When she called the Foster Hospital for Small Animals an appointment, she said she spoke with a liaison and thoroughly detailed Bentley’s medical history. The liaison forwarded her information to Kudej, who immediately called her back.
“That's where the sense of serendipity came in. I'm in the middle of this research, and here’s this dog with an enlarged tongue as a clinical case. It's such a rare thing,” Kudej said.
By November 2020, amid the COVID-19 pandemic, Salzillo brought Bentley for an examination at Tufts, where Kudej agreed the dog was not tongue-tied. He just had a humongous tongue. Bentley’s tongue was so heavy that the sheer weight of it pushing down on his teeth constantly caused them to grow sideways at a 90-degree angle. And his mandible, which is normally the shape of a small bowl that holds the tongue, was completely flat.
“The dog was suffering,” Kudej said. “There were ulcers on the surface of his tongue from trauma associated with it just being so big.”
The surgery would be expensive, and the specialty dog food needed to keep Bentley’s allergies in check was also expensive, so Salzillo began fund-raising for Bentley’s medical costs. She printed up T-shirts that had Bentley’s face on them with the words, “Save Bentley’s Smile,” and sold them on her social media channels. By February 2021, the shelter raised most of the money needed for the operation.
A First-of-its-Kind Surgery
An abnormally enlarged tongue is called macroglossia, and the surgery Kudej performed was a midline glossectomy, which reduces the size of the tongue by taking out tissue from the middle of the muscle as opposed to the sides, where arteries are located. Guided by a CT scan to avoid the arteries, Kudej was able to remove tissue from the center of the tongue to make it thinner and smaller.

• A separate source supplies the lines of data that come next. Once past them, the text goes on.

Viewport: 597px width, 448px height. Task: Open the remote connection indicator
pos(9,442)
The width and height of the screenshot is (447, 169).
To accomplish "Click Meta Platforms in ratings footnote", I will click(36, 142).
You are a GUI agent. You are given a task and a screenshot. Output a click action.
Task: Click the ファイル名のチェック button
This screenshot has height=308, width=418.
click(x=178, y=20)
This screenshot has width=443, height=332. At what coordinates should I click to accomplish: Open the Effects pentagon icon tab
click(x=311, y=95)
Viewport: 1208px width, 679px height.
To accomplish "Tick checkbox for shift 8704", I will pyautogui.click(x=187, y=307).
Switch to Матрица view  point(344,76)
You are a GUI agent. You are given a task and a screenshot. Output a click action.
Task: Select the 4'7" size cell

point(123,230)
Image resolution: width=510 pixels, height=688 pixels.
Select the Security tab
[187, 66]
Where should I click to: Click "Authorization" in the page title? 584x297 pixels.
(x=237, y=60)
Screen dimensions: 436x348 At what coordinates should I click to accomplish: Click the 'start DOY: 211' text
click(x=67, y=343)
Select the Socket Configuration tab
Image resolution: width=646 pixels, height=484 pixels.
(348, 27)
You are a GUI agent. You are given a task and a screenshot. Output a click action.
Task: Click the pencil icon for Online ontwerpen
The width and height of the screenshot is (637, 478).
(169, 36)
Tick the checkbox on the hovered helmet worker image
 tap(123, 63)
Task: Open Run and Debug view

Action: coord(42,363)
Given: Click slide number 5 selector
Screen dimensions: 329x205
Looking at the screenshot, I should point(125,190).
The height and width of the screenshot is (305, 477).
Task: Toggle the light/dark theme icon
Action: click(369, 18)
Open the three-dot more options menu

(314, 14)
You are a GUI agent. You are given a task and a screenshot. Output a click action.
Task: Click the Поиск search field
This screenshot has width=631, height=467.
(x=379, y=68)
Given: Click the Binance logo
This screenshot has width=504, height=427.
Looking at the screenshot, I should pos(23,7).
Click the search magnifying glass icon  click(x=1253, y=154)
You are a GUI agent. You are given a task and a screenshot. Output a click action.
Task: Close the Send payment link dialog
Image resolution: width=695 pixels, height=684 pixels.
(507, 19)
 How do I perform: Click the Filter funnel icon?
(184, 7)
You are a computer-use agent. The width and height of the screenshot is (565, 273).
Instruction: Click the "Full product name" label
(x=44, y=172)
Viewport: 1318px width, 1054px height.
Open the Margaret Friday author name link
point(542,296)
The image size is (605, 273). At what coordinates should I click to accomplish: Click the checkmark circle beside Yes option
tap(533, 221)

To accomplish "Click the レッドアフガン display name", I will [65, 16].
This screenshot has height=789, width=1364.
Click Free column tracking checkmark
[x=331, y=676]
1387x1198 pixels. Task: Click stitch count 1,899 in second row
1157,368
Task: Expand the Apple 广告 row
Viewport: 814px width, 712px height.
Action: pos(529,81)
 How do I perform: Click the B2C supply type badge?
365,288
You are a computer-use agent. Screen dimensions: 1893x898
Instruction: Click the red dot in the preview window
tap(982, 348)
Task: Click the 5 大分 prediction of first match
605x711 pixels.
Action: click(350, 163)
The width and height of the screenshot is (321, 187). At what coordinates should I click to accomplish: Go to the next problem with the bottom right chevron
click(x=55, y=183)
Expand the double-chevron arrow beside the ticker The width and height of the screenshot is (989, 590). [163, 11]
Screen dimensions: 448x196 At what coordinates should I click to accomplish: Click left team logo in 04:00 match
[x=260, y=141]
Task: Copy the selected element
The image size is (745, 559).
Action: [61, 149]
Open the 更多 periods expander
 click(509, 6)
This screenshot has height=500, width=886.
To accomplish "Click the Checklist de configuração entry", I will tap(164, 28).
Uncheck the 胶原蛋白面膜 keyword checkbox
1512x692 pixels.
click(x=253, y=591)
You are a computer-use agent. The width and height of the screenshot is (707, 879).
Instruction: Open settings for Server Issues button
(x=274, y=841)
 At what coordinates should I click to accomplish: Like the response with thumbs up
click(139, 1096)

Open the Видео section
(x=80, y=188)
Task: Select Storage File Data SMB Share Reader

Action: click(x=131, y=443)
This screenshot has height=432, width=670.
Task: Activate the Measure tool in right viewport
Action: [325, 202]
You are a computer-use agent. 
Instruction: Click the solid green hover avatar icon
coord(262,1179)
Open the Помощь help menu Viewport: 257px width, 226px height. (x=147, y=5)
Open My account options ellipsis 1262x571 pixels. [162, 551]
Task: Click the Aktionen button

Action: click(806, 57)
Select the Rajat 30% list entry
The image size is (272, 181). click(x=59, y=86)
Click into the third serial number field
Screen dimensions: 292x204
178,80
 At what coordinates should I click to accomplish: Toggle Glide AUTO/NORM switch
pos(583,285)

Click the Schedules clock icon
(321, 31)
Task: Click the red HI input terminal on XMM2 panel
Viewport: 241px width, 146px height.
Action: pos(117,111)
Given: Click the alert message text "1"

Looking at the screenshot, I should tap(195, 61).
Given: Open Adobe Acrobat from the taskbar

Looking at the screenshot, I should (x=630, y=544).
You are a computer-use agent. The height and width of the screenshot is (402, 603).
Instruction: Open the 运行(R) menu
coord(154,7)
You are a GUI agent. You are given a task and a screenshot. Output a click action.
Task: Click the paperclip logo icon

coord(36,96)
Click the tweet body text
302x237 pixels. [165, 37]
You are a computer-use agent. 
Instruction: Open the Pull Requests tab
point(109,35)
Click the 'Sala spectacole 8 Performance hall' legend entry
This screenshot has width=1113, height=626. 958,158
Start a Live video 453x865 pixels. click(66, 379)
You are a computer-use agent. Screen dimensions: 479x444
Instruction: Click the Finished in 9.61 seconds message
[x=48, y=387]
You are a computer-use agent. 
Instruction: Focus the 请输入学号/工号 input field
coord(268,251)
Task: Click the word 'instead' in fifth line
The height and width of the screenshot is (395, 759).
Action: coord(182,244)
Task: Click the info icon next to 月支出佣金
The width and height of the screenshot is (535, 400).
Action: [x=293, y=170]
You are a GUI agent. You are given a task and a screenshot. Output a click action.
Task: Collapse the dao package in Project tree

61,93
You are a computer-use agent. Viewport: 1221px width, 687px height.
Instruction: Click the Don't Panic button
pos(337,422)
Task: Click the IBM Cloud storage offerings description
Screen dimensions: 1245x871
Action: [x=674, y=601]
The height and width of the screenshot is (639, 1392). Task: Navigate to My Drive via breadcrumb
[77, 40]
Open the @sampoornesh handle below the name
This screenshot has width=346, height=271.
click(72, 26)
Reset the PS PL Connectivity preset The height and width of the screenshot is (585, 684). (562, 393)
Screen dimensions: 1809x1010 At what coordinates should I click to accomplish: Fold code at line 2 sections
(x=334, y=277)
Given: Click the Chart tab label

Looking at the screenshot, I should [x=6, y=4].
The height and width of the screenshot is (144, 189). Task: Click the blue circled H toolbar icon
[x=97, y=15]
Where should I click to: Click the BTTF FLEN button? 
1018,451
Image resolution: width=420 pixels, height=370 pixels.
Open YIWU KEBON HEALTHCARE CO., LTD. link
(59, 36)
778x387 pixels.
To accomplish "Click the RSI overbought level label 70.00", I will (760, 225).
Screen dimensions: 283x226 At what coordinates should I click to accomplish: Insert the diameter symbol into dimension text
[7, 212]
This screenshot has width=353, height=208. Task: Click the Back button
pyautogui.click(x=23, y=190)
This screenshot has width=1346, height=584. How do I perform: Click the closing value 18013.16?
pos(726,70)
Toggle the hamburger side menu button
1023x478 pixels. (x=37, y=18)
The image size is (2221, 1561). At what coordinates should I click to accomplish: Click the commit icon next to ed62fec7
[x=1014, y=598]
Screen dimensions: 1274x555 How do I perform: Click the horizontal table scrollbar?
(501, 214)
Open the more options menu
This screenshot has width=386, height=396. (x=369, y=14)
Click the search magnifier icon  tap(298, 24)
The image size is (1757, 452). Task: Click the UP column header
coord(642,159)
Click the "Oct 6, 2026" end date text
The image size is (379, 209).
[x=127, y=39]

At first, Kudej wasn’t sure if the surgery was successful. The first stage of healing is inflammation, so swelling was to be expected for the first few days. But after the third day, the swelling started to decrease, and after a week or so, Salzillo was able to take Bentley home with her to oversee his continued recovery. However, caring for a 75-pound sick dog is no easy task.
“Bentley couldn’t move his tongue in and out because the muscle of his tongue was still healing. He couldn’t get his food down, so I made little meatballs out of his wet food, got him to open his mouth, and tossed them into the back of his mouth,” she said.
Eventually, Bentley made a full recovery and is doing incredibly well. Salzillo said his quality of life has improved dramatically, and he’s like a different dog now, though he continues to eat a specialized diet to keep his allergies in check. He even found a forever home with a loving family.
“Bentley is doing amazing,” the family said in a statement. “He is able to eat and drink much better. With his energy and attitude, he is like a puppy again. We are so grateful to Dr. Kudej and his team at Tufts for helping our boy live a better quality of life.”
It may have been the first canine tongue reduction surgery ever performed on a live patient. Kudej could not find such a surgery described anywhere in veterinary literature, though he acknowledges it’s possible that the surgery was performed but not documented.
In October, Kudej will present his research into tongue-reduction surgeries on brachycephalic dogs and include Bentley’s clinical case at the 2021 American College of Veterinary Surgeons conference. In addition, an abstract of an upcoming paper will be published in Veterinary Surgery with lead author Valeria Colberg, a veterinary surgery intern who worked with Kudej on the research study.
“Bentley’s case of macroglossia is one that I've never seen before, and I'll probably never see again,” said Kudej. “I don't believe in fate, but sometimes the stars just line up.”